The next compile error is related to CSV generation:

    * No instance for (CSV.ToField Bool)

That means that cassava, the CSV library, doesn't know how to render a Haskell bool into a CSV file.

So we can write this in a new module in src/Orphans.hs. add cassava as a library dependency in package.yaml, and then import Orphans in app/Main.hs.

module Orphans where

import qualified Data.Csv as CSV

instance CSV.ToField Bool
  where
    toField bool = CSV.toField (show bool)

... which defines an orphan instance, generally regarded as a bad thing. So don't do this unless you're lazy. We're going to be lazy. (a good thing to do is define this either where Bool is defined or where ToField is defined - which we can't do without editing the source for those - or define a new wrapper datatype and define the instance next to that). At least, I'm trying to keep any orphan instances in one place.

What the instance above does is turn the Bool into a String, and then uses the existing cassava-provided code to render that String into CSV. (render is a bit of a pretentious term for that - pretty much all it does is dump the string into the CSV file with a few escapes for " and ,).

So now the code compiles! And the server starts up!

But when we view a registration (for example http://localhost:8080/registration/1) there's a runtime server error - which I have formatted for easier reading:

ConversionFailed {
  errSQLType = "3 values: [\"text\",\"text\",\"text\"]",
  errSQLTableOid = Nothing,
  errSQLField = "",
  errHaskellType = "at least 4 slots in target type",
  errMessage = "mismatch between number of columns to convert and number in target type"
}

Where is your compile time static type checking god now?

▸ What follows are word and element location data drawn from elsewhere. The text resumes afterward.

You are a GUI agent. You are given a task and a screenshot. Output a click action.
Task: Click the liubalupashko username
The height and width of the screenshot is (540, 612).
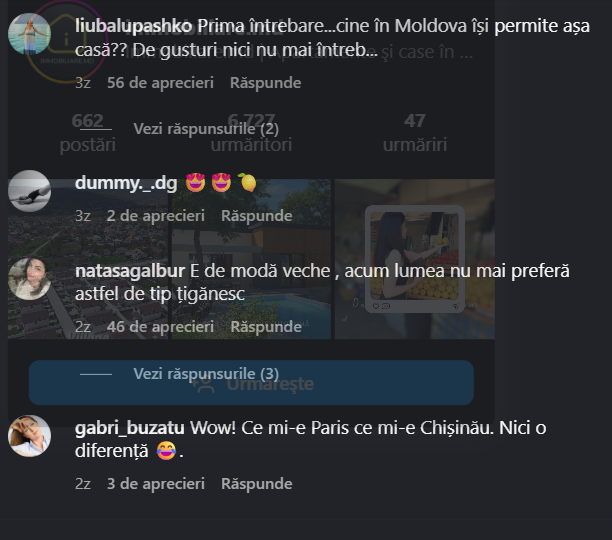tap(133, 26)
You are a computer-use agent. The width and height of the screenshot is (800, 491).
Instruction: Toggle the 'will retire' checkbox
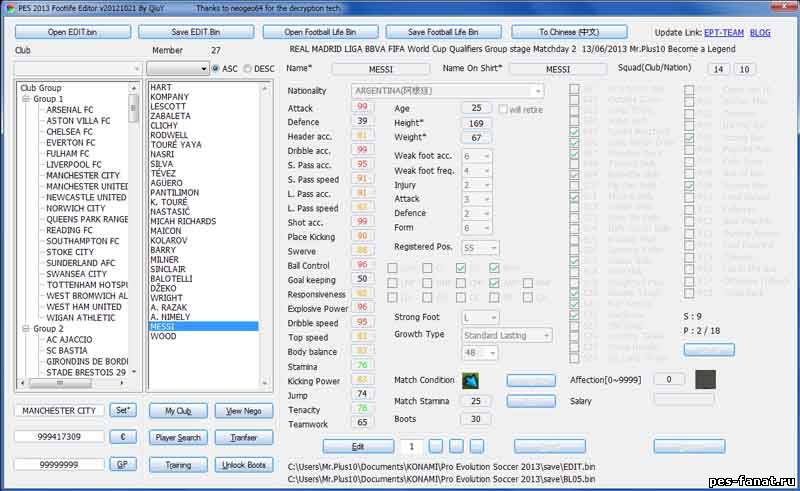(x=504, y=109)
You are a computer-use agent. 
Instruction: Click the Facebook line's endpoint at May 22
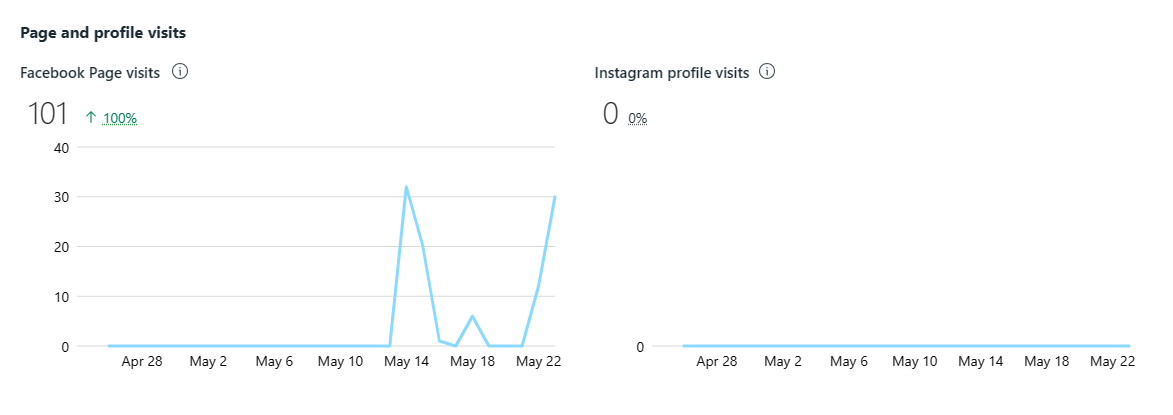(x=554, y=197)
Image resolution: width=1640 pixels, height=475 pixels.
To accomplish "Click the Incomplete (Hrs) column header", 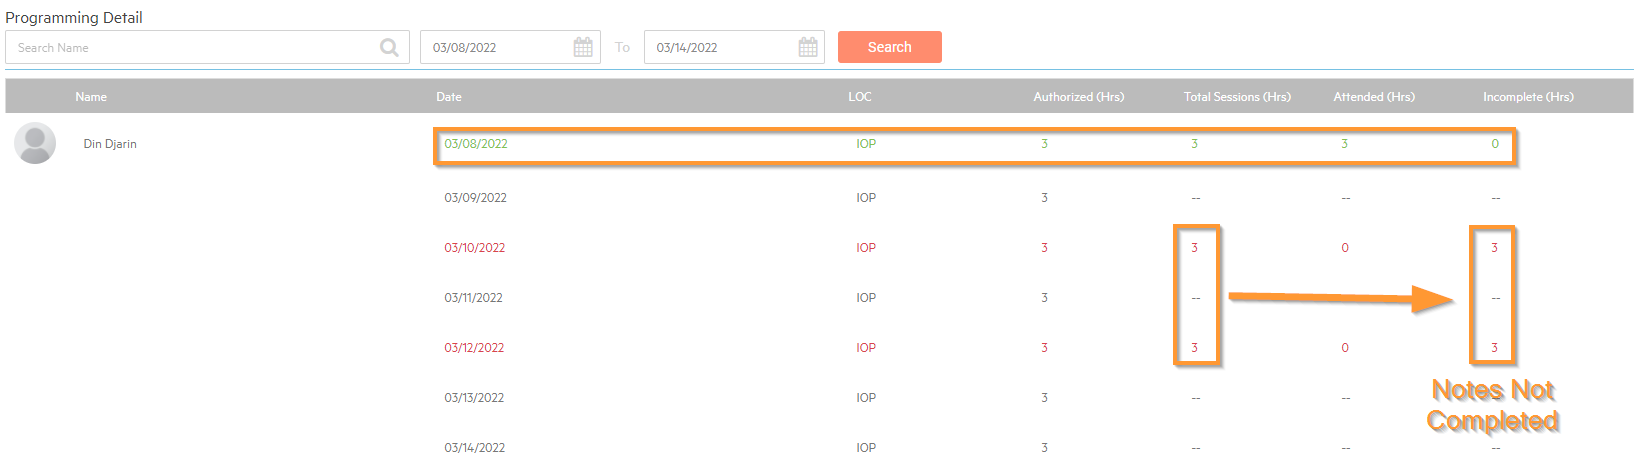I will click(x=1528, y=97).
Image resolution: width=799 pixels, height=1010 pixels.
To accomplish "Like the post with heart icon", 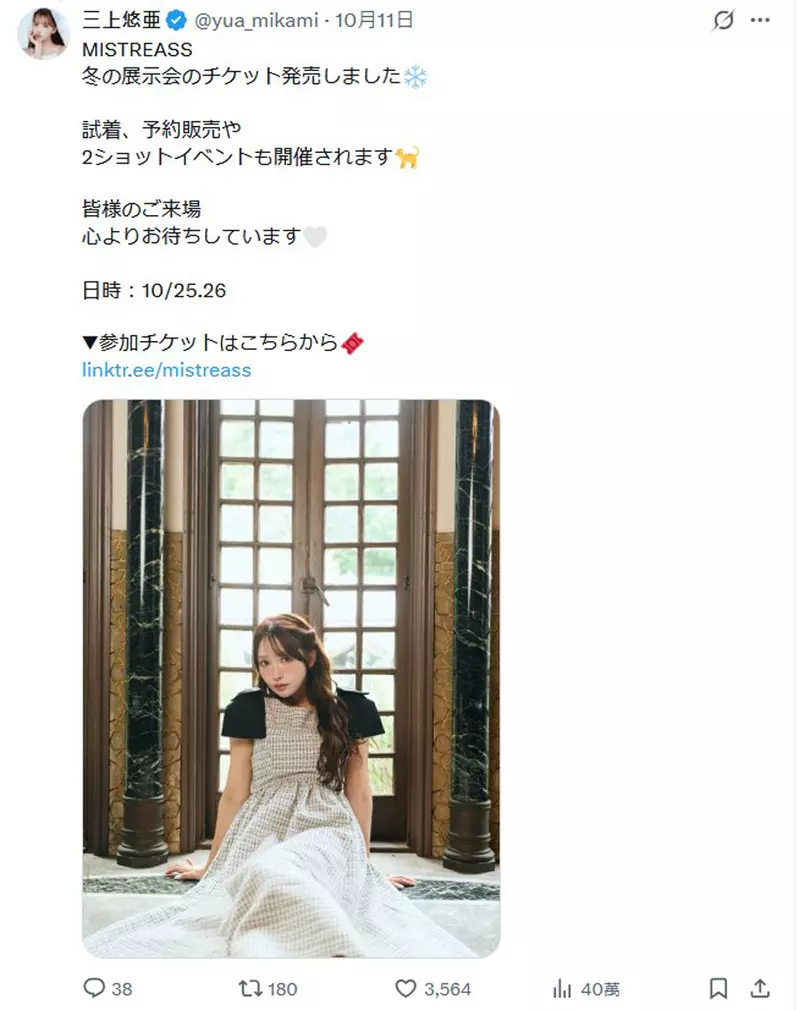I will [405, 987].
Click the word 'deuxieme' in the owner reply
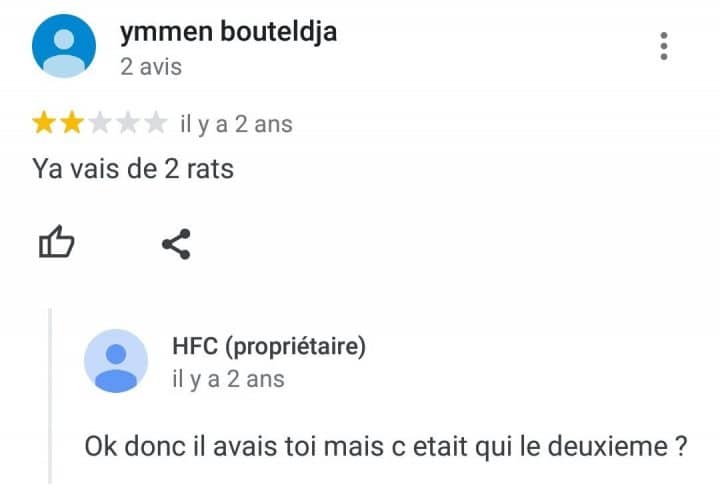This screenshot has height=495, width=720. click(608, 446)
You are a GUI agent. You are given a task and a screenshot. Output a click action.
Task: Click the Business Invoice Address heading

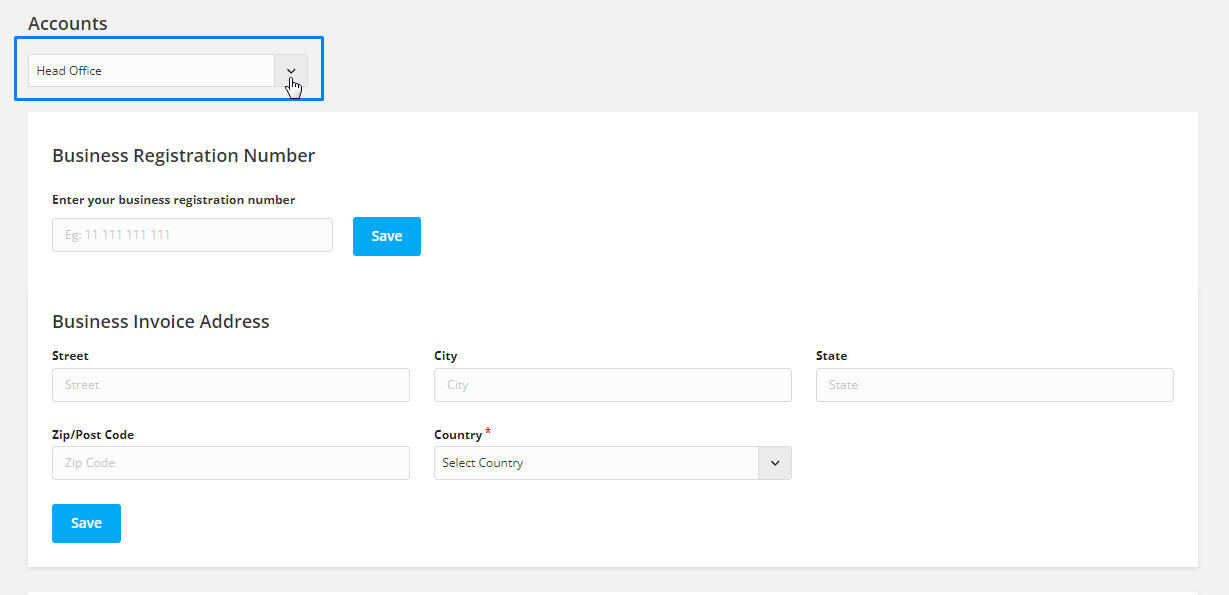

What's happened is that the SQL SELECT statement asks for three fields (firstname, lastname and dob), and then tries to turn those into a Registration, which used to have three fields too. But now it has four.

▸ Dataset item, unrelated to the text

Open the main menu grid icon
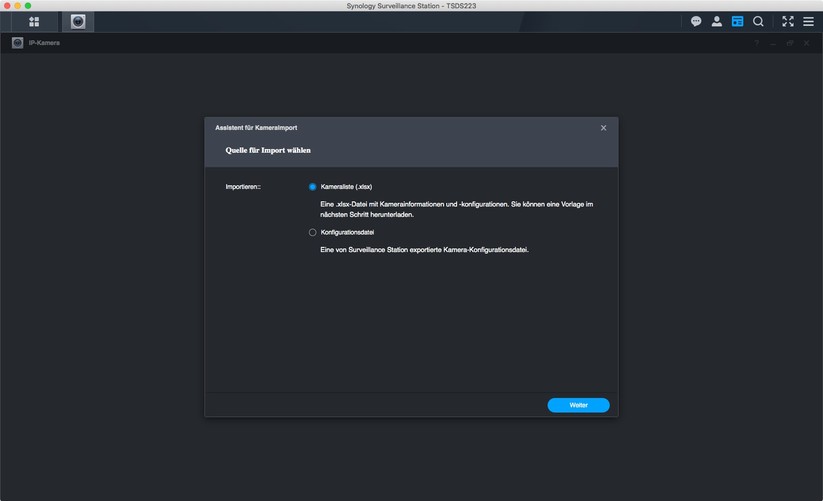tap(34, 22)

The most immediate solution is to fix that SELECT, and all the others, and the one UPDATE too, to list all four fields.

But that *still* doesn't work. Yet another undetected type mismatch is that in a Haskell Registration, the swim boolean always has a value - no nulls. But the swim column in the database is nullable, as PostgreSQL columns are nullable by default. Whoops.

It's too late to go fix this in the last posts though so I'll use the lovely migration infrastructure to fix it now:

Create migrations/0002-swim-mandatory.sql:

UPDATE registration SET swim = FALSE WHERE swim IS NULL;
ALTER TABLE registration ALTER COLUMN swim SET DEFAULT FALSE;
ALTER TABLE registration ALTER COLUMN swim SET NOT NULL;

... and ensure that migration is applied:

$ stack exec migrate migrate user=postgres migrations/

There's a data modelling issue here: I might like partially completed registrations to be stored in the database without an answer for this question rather than defaulting one way or another. In that case, a better Haskell representation might be Maybe Bool. I'll ignore that for now and maybe come back to the issue much later.

At this point, we can view and edit registrations again. But the swim field doesn't appear in the HTML form. So here's another place where the type system doesn't detect that we're missing fields (although it's more reasonable to expect that a web form might not include all of the fields in a database row, so we can't be too annoyed).

digestive-functor's view of a form is gatewayed to HTML in the htmlForRegistration, and that's where we'll add in the new swim field. Previously we used DB.inputText for next. There's a similar inputCheckbox that will give a checkbox (surprise).

htmlForRegistration view =
...
      B.p $ do  "Date of Birth: "
                DB.errorList "dob" view
                DB.inputText "dob" view
      B.p $ do  "Can participant swim?: "
                DB.errorList "swim" view
                DB.inputCheckbox "swim" view
      B.p $     DB.inputSubmit "Save"

With this change, we now can edit the swim field, see it saved in the database, and see it successfully exported in CSV.